* [SOURCE PASSAGE]:
Start

Kapil Surlaker and Ya Xu explain why, to meet the company’s needs, LinkedIn built the UMP and XLNT platforms for metrics computation and experimentation, respectively, which have allowed the company to perform measurement and experimentation very efficiently at scale while preserving trust in data.

The Unified Metrics Platform (UMP) is the source of truth for all metrics at LinkedIn. It ensures the definition of a given metric stays the same independent of where the metric is being used. Users are responsible for authoring the metric logic, and the platform is responsible for executing the logic correctly and efficiently and preserving the SLAs. UMP also detects duplicate metric definitions and alerts the metrics’ authors so there is no redundant computation. A decentralized authoring and review process also means that LinkedIn can be agile while still preserving trust in data.

XLNT allows users to quickly quantify the impact of any A/B test in a scientific and controlled manner across LinkedIn.com and its apps, enabling the easy design and deployment of experiments and providing automatic analysis that is crucial in popularizing A/B tests. The platform is generic and extensible, covering almost all domains, including mobile and email. Every day, hundreds of experiments are run and thousands of metrics computed to improve every aspect of LinkedIn.

End

* [TO BE DONE]: Continue the passage on LinkedIn's UMP and XLNT platforms, starting right after its last sentence.

* [DATA LISTING]:
Start

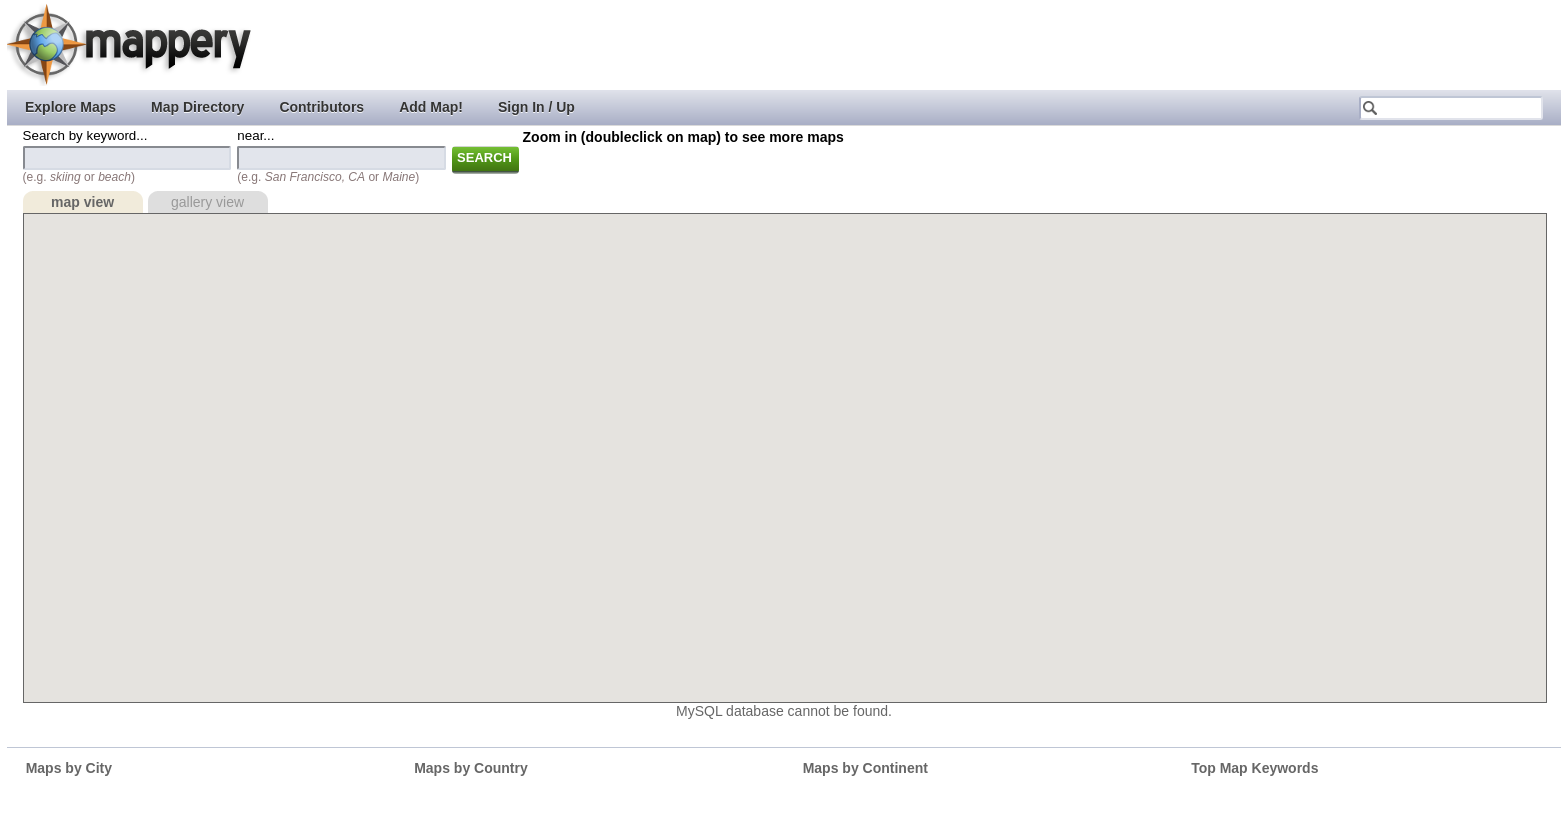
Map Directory (197, 107)
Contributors (321, 107)
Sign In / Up (536, 107)
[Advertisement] (1199, 45)
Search (484, 157)
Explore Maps (70, 107)
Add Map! (431, 107)
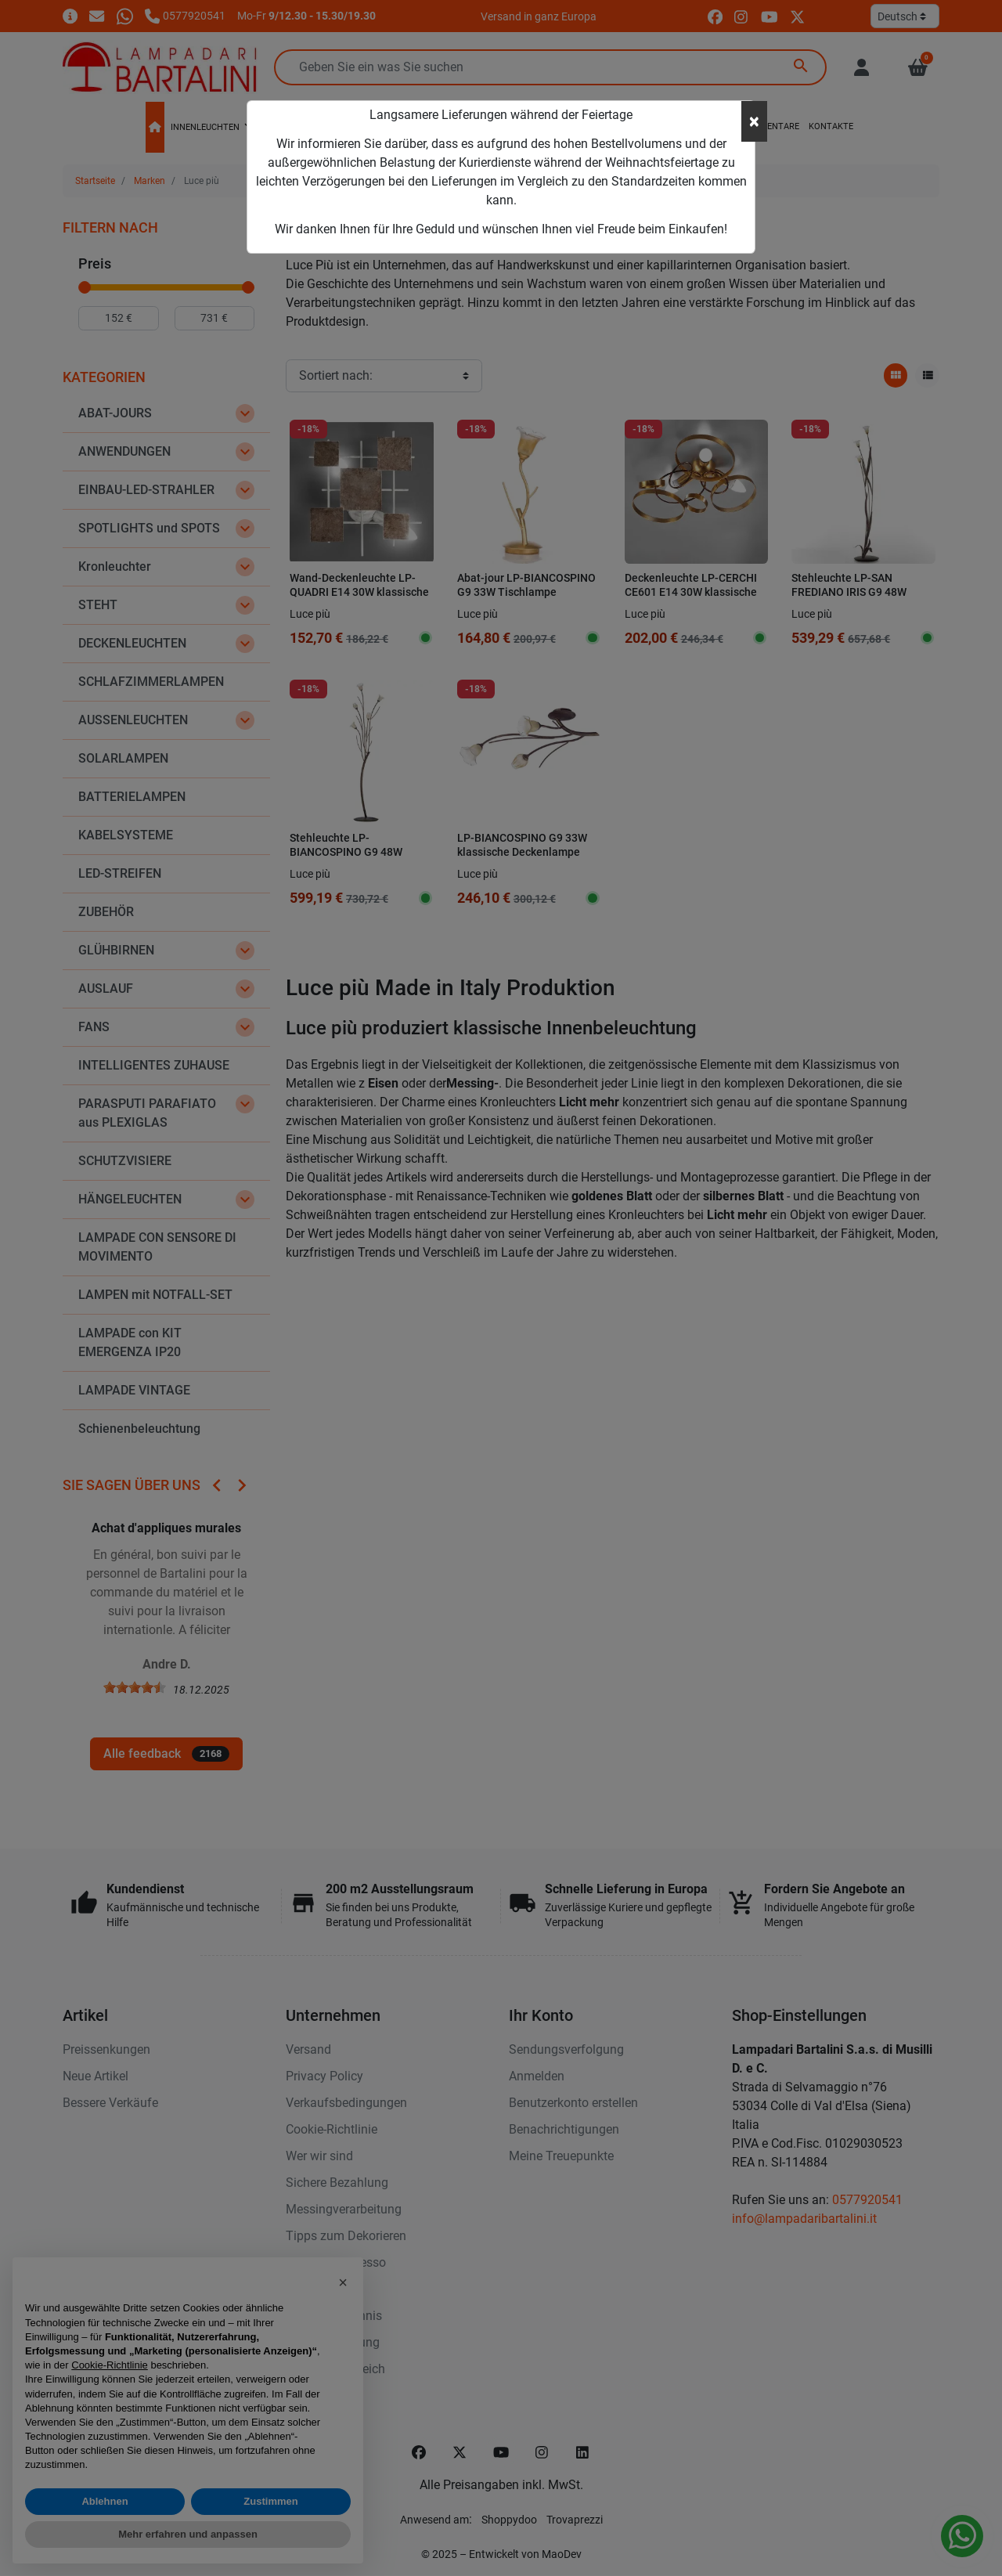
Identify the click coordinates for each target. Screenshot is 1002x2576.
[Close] (754, 121)
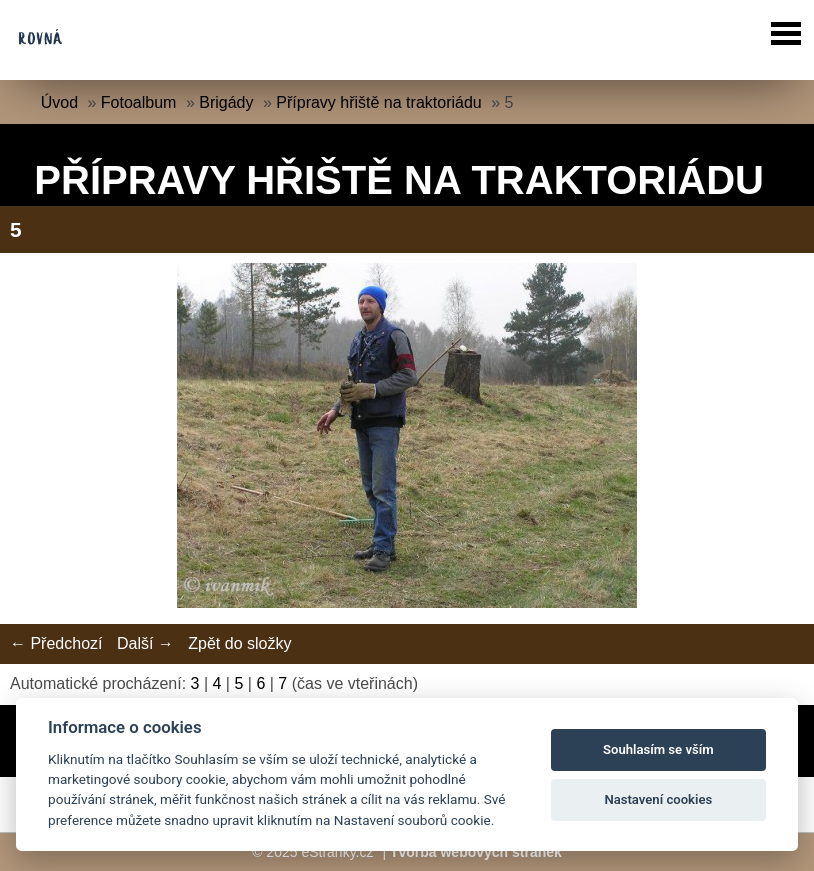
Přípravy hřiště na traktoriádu (378, 102)
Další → (145, 643)
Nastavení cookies (658, 799)
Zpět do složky (239, 643)
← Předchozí (56, 643)
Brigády (226, 102)
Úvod (59, 102)
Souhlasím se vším (658, 749)
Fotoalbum (139, 102)
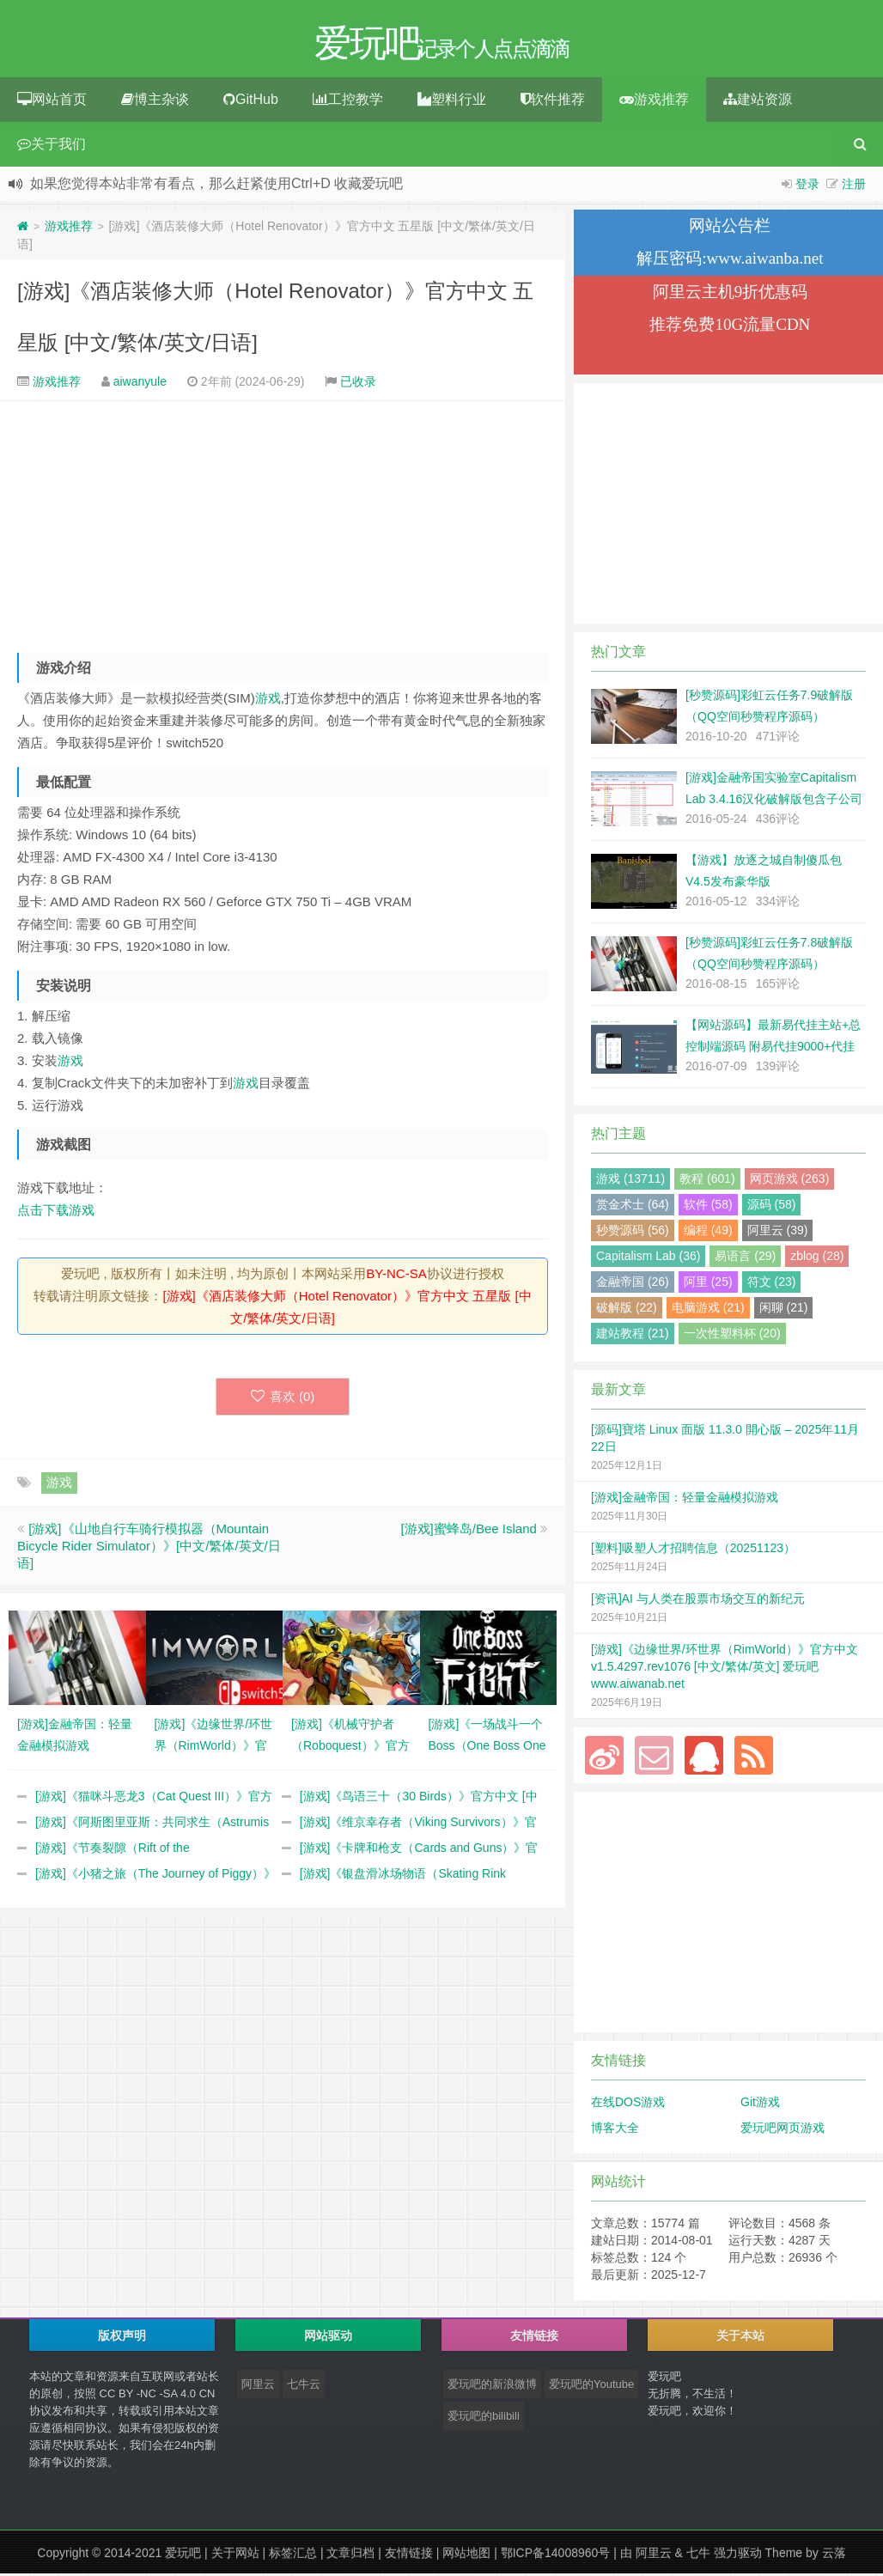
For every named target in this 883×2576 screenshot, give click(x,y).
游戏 (268, 700)
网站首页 (52, 101)
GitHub (250, 101)
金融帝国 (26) (632, 1284)
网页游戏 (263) (790, 1181)
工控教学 (348, 101)
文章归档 (350, 2555)
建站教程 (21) (632, 1336)
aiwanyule (140, 384)
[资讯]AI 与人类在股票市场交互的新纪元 (698, 1601)
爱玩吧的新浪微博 (492, 2386)
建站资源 (757, 101)
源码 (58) (771, 1207)
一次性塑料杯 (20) (732, 1336)
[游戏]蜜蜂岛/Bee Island (468, 1531)
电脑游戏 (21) (708, 1310)
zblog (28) (816, 1258)
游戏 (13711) (630, 1181)
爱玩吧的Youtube (591, 2386)
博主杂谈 (155, 101)
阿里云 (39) (777, 1232)
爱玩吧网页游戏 (782, 2130)
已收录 (358, 384)
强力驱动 (738, 2555)
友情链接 (409, 2555)
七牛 (698, 2555)
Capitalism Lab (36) (648, 1258)
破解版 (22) (626, 1310)
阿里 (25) (708, 1284)
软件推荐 (553, 101)
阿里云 (258, 2386)
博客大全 (615, 2130)
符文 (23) (771, 1284)
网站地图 (466, 2555)
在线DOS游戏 (628, 2104)
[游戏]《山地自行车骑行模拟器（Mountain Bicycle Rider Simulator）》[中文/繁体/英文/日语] (149, 1548)
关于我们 (51, 146)
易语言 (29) (745, 1258)
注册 (854, 186)
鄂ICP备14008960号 (556, 2555)
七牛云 (303, 2386)
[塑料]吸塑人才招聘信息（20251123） (693, 1550)
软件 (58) (708, 1207)
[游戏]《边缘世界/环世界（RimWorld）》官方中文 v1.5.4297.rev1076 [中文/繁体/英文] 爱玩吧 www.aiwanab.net (724, 1669)
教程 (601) (707, 1181)
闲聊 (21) (783, 1310)
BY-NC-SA (396, 1276)
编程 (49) (708, 1232)
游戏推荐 (654, 101)
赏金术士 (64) (632, 1207)
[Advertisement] (282, 523)
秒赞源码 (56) (632, 1232)
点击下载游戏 (55, 1212)
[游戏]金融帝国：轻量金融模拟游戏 (684, 1500)
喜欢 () (283, 1399)
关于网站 (235, 2555)
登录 (807, 186)
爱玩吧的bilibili (484, 2418)
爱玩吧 (183, 2555)
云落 (834, 2555)
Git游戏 (760, 2104)
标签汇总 (293, 2555)
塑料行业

End

* [ANSWER TO THIS EXERCISE]:
Initially, daily metric computation was sufficient to meet most needs, but in many cases, this was far from desirable. During rapid product iterations—the norm at LinkedIn—understanding the impact an experiment has on a product metric soon after enabling it is crucial. In 2016, LinkedIn enhanced the platform to support intraday computation so that users could get reports and monitor the impact of experiments on an hourly basis. More recently, the platform has been further enhanced to enable near-real-time computation, and the metrics have been made available everywhere.

Kapil and Ya offer an overview of both platforms, covering the infrastructure that powers them and the rich visualizations that delight LinkedIn’s users. They also share their experiences of running these platforms in production over the past few years at LinkedIn and explain how they have helped shape the LinkedIn product.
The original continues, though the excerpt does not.